Stored records
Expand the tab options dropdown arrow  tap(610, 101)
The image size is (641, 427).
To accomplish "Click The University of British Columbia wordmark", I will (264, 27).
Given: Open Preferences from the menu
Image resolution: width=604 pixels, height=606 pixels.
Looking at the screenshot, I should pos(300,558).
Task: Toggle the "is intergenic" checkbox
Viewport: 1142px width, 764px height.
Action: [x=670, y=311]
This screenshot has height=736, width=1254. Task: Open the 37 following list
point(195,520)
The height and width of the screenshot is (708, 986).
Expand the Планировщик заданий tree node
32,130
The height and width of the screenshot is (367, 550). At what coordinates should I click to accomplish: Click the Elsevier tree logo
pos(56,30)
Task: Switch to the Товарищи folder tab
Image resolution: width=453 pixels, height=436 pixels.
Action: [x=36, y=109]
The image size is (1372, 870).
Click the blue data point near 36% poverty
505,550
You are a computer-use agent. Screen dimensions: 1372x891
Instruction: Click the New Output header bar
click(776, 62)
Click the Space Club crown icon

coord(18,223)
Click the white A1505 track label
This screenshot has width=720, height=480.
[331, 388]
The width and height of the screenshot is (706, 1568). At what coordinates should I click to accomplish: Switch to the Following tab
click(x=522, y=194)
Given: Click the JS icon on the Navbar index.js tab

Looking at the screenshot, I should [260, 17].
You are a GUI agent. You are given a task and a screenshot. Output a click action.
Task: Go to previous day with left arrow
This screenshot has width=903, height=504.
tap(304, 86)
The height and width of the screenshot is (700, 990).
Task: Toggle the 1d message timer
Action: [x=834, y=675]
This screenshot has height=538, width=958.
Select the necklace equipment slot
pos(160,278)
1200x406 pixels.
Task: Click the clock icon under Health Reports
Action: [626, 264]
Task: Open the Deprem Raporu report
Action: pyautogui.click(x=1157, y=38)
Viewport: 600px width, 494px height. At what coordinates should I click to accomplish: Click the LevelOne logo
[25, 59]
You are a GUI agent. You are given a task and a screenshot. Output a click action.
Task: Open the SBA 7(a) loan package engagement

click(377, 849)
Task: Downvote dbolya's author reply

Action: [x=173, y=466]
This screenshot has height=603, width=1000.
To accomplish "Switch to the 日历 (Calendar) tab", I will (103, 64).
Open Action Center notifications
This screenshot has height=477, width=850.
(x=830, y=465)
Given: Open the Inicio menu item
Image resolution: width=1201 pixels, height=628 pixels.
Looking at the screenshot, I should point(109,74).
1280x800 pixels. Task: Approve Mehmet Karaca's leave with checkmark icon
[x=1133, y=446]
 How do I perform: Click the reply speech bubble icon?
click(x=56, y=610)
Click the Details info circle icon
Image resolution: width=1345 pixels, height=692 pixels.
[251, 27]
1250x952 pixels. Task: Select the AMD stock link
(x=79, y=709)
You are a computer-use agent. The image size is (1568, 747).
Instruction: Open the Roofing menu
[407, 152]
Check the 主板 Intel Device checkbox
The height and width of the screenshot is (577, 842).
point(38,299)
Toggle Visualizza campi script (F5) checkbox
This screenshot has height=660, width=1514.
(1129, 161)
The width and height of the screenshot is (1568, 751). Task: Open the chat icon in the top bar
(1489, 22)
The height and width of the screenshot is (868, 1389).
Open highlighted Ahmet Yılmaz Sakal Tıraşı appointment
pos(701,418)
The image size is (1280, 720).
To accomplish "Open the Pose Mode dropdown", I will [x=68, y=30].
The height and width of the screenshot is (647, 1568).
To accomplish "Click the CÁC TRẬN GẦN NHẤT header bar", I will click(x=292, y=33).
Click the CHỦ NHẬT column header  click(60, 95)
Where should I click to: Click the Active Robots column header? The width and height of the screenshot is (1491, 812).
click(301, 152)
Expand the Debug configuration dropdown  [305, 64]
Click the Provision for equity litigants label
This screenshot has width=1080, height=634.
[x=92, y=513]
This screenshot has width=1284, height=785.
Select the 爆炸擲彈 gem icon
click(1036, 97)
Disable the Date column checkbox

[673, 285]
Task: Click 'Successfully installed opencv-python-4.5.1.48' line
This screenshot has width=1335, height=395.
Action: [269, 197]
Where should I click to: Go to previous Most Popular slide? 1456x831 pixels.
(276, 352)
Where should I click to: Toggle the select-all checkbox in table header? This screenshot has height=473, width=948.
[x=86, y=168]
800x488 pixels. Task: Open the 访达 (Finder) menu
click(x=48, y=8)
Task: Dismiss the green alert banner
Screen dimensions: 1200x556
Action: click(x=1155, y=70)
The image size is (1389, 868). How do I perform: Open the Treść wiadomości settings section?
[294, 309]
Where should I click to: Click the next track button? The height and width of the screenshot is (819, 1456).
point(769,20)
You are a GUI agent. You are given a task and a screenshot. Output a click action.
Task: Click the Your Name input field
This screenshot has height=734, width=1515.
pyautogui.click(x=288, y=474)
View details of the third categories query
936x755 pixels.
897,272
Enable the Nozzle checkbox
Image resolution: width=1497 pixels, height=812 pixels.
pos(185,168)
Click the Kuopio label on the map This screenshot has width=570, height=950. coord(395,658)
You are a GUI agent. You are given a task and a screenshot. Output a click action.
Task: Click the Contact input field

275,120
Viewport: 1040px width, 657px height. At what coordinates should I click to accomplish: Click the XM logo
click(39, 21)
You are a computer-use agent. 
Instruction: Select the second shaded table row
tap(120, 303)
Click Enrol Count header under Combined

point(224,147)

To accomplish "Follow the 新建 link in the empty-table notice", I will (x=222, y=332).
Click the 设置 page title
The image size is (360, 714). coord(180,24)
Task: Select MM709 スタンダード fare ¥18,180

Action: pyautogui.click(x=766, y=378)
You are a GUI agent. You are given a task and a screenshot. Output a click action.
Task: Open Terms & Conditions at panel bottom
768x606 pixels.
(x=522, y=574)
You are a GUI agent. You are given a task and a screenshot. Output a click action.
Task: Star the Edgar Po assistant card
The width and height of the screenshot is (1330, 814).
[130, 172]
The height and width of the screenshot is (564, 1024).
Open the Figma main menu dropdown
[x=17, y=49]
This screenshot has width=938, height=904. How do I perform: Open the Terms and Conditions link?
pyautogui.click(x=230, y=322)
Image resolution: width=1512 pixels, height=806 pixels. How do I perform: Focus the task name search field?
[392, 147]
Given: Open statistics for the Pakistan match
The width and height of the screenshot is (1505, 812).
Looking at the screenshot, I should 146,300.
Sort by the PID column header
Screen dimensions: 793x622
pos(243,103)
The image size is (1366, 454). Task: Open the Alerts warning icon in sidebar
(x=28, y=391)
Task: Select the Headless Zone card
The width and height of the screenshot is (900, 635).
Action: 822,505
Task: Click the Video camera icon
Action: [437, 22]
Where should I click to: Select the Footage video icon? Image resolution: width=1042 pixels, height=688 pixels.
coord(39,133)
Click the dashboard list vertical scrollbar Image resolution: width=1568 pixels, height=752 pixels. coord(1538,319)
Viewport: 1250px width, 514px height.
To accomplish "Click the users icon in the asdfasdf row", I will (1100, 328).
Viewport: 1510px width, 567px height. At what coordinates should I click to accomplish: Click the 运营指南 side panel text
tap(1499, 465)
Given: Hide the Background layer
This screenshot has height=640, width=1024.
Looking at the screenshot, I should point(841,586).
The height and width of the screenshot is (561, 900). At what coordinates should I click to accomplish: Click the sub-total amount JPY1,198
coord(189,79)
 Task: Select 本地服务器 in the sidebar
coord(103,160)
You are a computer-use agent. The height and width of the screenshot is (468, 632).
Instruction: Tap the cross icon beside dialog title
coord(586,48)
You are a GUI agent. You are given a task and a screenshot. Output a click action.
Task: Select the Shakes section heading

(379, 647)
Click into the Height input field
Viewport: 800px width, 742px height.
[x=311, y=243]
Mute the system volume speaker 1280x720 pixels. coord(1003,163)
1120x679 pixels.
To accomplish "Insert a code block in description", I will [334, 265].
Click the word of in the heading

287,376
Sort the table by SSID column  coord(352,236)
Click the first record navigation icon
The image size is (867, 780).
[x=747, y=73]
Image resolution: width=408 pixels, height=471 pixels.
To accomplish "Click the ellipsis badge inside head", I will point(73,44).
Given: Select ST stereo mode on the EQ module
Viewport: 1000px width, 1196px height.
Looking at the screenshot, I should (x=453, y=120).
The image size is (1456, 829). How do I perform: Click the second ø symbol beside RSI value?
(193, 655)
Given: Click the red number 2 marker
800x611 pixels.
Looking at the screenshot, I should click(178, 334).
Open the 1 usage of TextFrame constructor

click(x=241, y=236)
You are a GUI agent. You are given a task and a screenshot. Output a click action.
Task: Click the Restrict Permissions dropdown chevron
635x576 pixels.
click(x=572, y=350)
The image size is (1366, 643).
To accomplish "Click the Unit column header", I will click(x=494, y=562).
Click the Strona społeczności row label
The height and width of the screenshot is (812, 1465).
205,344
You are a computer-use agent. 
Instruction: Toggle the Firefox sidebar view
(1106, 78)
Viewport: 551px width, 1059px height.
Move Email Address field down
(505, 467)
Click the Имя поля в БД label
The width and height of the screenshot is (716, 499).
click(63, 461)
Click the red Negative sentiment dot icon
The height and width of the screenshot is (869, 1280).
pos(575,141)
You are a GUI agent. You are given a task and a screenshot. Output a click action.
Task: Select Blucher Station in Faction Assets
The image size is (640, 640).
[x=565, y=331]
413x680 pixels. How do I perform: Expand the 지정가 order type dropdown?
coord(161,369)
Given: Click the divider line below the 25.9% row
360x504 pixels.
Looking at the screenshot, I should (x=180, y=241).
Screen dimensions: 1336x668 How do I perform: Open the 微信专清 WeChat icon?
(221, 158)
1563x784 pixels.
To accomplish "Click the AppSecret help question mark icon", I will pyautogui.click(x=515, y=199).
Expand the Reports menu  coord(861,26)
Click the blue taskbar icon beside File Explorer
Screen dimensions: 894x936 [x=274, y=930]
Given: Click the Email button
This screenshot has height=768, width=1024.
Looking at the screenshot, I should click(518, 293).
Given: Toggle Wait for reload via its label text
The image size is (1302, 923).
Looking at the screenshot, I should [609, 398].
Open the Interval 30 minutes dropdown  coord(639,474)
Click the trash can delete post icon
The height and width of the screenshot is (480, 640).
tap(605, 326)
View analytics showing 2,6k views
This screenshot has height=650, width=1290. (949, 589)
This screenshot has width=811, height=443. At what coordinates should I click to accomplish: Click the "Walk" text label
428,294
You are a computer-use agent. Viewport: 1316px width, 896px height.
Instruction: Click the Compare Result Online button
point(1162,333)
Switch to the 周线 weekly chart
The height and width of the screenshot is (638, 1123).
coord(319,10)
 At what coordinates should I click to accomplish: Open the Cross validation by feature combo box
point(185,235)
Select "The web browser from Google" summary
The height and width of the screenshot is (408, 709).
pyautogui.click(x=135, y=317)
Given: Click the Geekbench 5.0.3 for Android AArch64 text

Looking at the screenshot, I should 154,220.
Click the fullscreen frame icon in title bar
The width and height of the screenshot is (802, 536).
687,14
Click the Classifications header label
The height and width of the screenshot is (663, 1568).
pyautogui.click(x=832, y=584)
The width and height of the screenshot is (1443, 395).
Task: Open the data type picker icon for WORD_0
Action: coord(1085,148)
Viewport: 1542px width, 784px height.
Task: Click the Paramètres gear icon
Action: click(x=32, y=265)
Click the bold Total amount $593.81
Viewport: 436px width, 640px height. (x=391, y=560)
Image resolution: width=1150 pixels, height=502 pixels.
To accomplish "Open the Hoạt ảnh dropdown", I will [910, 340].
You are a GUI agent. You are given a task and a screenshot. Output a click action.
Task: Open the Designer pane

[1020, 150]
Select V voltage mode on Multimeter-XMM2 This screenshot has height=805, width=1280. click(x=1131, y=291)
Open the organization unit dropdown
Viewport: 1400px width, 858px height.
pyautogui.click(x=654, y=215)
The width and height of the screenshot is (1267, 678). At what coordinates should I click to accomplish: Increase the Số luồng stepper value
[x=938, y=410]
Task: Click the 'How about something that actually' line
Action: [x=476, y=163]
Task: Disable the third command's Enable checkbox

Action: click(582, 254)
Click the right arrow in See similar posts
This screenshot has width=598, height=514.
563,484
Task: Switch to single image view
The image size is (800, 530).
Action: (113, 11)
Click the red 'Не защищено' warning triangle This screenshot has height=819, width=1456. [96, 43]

Problem »
Leave out every line above except those from the line with "Click the blue taskbar" up to and including the line with "Given: Toggle Wait", and copy those exactly.

Solution »
Click the blue taskbar icon beside File Explorer
Screen dimensions: 894x936 [x=274, y=930]
Given: Click the Email button
This screenshot has height=768, width=1024.
Looking at the screenshot, I should click(518, 293).
Given: Toggle Wait for reload via its label text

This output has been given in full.